Josef Volken aus Naters VS parkt am 28. Juni 2001 sein Auto in Brig und steckt 50 Rappen in die Parkuhr. Nach sieben Minuten kehrt er zurück: Busse über 40 Franken! Volken reklamiert telefonisch bei der Polizei, er habe korrekt bezahlt. Die Parkuhr müsse wohl defekt sein. Man sagt ihm: «Schicken Sie den Bussenzettel mit einer Notiz zurück.»

Doch kurz darauf erhält er eine Rechnung: 40 Franken, sonst komme es zur Verzeigung. Volken fühlt sich ungerecht behandelt, zahlt trotzdem, zieht aber den halben Franken ab.

Jetzt kommt die Bürokratie in Schwung – Volken erhält eine Rechnung über 50 Rappen. Und wie üblich liegt nach Fristablauf die Strafverfügung auf dem Tisch: 50 Rappen plus 20 Franken Verfahrenskosten. Der Delinquent erhebt Einsprache vor dem Polizeigericht. Das entscheidet: Die 50 Rappen müssen her, dazu 120 Franken Gerichtskosten.

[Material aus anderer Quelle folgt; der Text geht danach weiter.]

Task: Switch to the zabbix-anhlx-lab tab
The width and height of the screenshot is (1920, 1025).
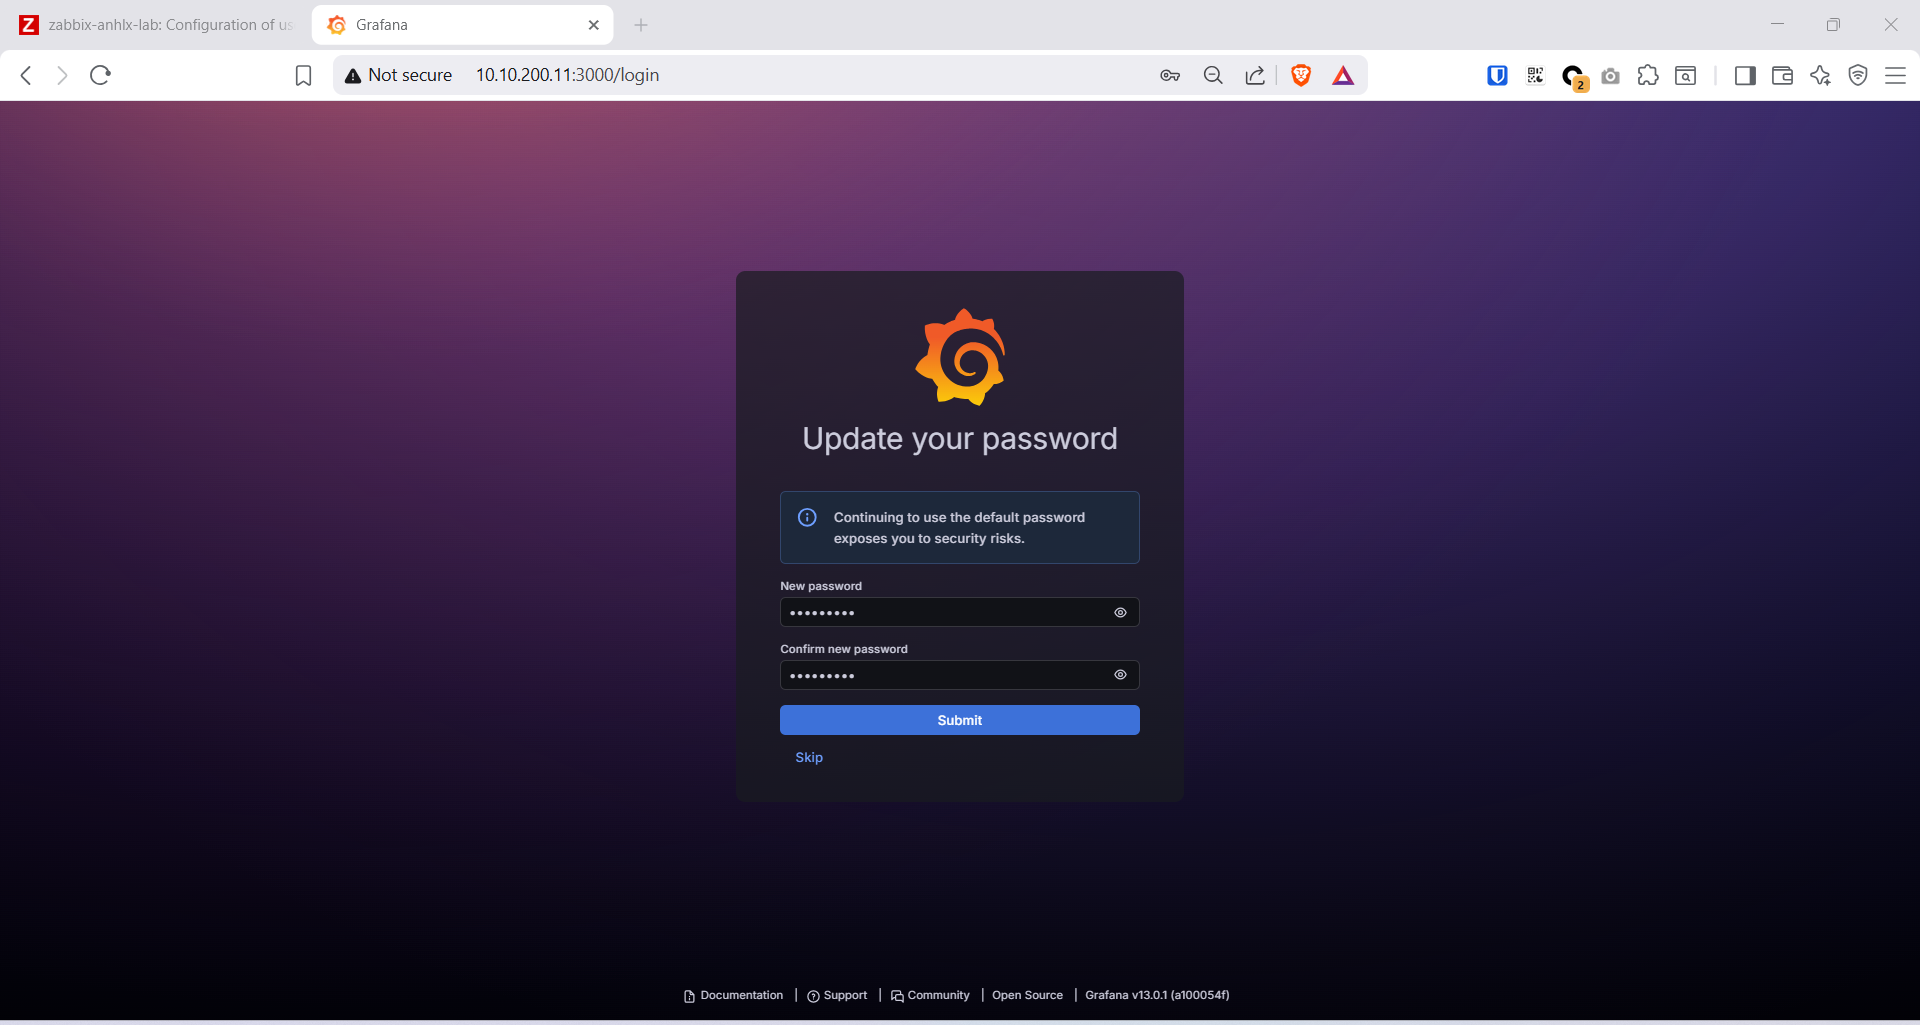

Aber noch vor dem Urteil erhält Volken eine Mahnung für die Fr. 20.50 der Strafverfügung – bei Nichtbezahlen droht Betreibung. Volken zahlt nicht, rekurriert indessen gegen das Gerichtsurteil. Er verlangt das Verhandlungsprotokoll, doch es gibt keines. Dennoch sind mittlerweile die 50 Rappen ein dickes Aktendossier wert. Nächste Station: das Bezirksgericht.